WhatFinger

Far-left nature of the President’s policies toward Latin America

Why Doesn’t Obama Care About Freedom?



If you recognize that Obama failed to vigorously and immediately support the pro-freedom demonstrators in Iran, take a look at his attitude toward those suffering under the Castro dictatorship.

An extraordinary editorial ran in the liberal Washington Post on Thursday, June 25, about the indifference of the Obama White House to the plight of those who believe in freedom just 90 miles from our shores. The editorial, "A Dissident Deflected," told the story of how the Obama Administration wouldn't issue a statement recognizing the plight of five human rights activists in Cuba until the Post itself inquired about the matter. The five leaders of Cuba's pro-democracy movement were recipients of the National Endowment for Democracy's 2009 Democracy Award. It was expected that they would not be allowed by the Castro regime to travel from Cuba to the U.S. to accept their award. But it wasn't expected, at least by the Post, that the Obama White House would seem unconcerned about their struggle for freedom.  The Post explained, "None were able to travel to Washington.
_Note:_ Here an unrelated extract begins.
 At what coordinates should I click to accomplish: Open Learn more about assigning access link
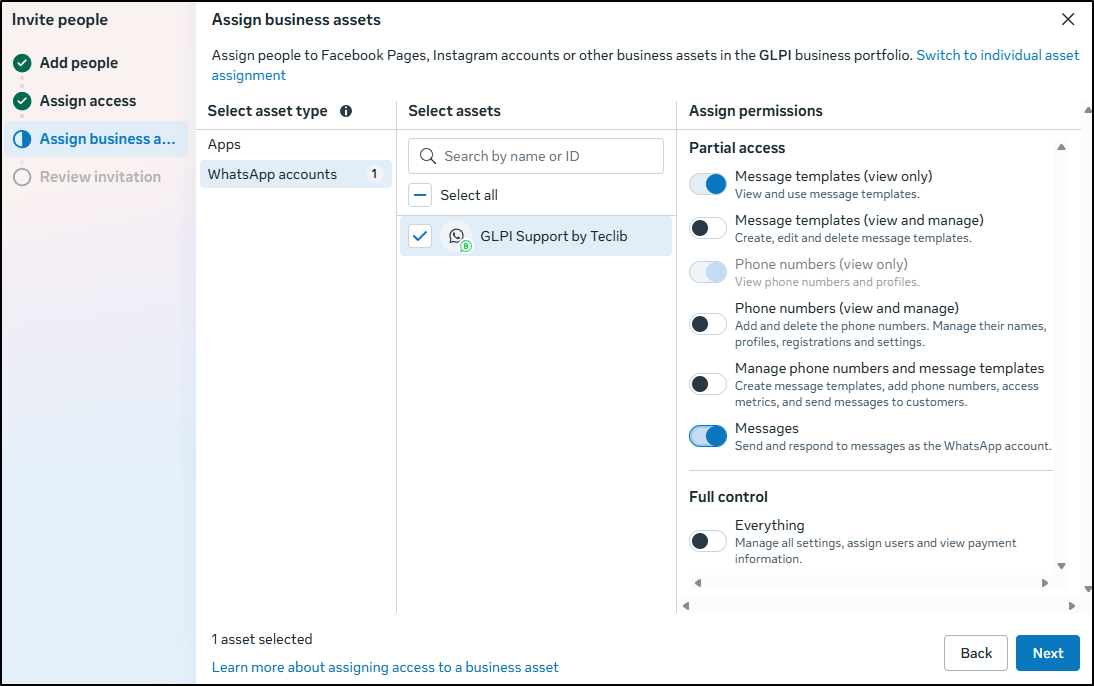[x=385, y=667]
They have been represented here by Bertha Antúnez, sister of Jorge Luis García Pérez. And Ms. Antúnez, an Afro-Cuban who was active in the Rosa Parks movement before she was forced into exile a year ago, has been snubbed by President Obama. Requests that he meet with her went unanswered. Only as the ceremony began did the White House issue a brief statement." The paper said that "Mr. Obama's hastily drafted statement-issued after The Post inquired about his silence-said he wished 'to acknowledge and commend' the five dissidents 'and all the brave men and women who are standing up for the right of the Cuban people to freely determine their country's future.'" The belated "Statement of President Obama on NED 2009 Democracy Award Recipients" consisted of one paragraph:
"I would like to take this opportunity to acknowledge and commend the National Endowment for Democracy's 2009 Democracy Award recipients Jorge Luis Garcia Perez, Jose Daniel Ferrer Garcia, Librado Linares, Ivan Hernandez Carrillo, and Iris Tamara Perez Aguilera and all the brave men and women who are standing up for the right of the Cuban people to freely determine their country's future. Like too many of their fellow citizens, four of these individuals have been unjustly jailed for defending the basic freedoms we all hold dear in the Americas. It is my sincere hope that all political prisoners who remain jailed, including three of today's award recipients, will be unconditionally released and allowed to fully participate in a democratic future in Cuba."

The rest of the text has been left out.